What a sad story. You could create a new topic so people would find this more easily and could react. I am at a loss for words now.

@lindaw2 I have read and reread your post contemplating whether to respond in the hopes of trying to be of help. I can relate to some of what your grandson has been through in trying to deal with one’s own depression while trying to make sense of one’s life. I too have checked myself into hospital because I was concerned for me. As scary as that was for me at least I had a moment to do the right thing. Then having to deal with hospital protocol is another matter because one is to have no contact with family or friends for a period of time. A difficult time for all.

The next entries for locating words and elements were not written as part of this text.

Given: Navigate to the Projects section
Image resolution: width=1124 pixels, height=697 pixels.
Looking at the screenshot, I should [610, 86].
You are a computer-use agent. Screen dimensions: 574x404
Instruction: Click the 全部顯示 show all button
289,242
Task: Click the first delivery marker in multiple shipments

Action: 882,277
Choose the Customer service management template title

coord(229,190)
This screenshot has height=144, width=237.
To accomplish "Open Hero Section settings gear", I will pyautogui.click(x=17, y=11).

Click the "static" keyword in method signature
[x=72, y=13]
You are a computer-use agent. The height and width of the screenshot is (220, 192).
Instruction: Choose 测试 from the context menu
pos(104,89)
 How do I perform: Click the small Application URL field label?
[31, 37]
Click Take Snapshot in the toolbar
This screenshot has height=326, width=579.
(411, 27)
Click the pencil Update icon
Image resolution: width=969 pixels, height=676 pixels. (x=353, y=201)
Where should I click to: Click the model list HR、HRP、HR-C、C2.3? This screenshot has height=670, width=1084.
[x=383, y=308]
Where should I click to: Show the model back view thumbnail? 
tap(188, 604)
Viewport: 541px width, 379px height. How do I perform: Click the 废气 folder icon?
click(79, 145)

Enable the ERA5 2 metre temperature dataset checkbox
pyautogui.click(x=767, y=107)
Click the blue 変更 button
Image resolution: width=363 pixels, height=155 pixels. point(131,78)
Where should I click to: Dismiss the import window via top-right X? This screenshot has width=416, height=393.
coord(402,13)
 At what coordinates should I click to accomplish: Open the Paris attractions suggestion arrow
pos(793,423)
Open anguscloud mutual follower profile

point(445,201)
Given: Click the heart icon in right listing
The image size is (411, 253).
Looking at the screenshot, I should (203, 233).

I pray for your grandson, your family and you.🙏🏼❤️

@lindaw2 It must be heartbreaking for you to experience this. But, kudos to your grandson to realize he needs some professional help to get through his struggles!

@marjou has given us some good information about the protocol for no communication. If you know the place where he is, perhaps you can inquire when you will be able to see him, or if you can write him a letter?
Ginger

The fact that he admitted himself is a very good thing. He recognizes that he needs help and he is not afraid of asking for it.
It has been my experience as a mother of 2 addicted children that we, the family tend to enable their bad behavior when we think we are helping. It’s hard to believe that, but it’s so very true.
Please do yourself and the rest of your family a favor and find an Al-Anon meeting in your area. Al-Anon is a program for family and friends of alcoholics/addicts. It’s a safe place where you can share, and hear the stories of others just like you. Healing and peace can follow you through the trials that you are now and will be facing.
I have been there. There is always hope for today, one day at a time! Blessings.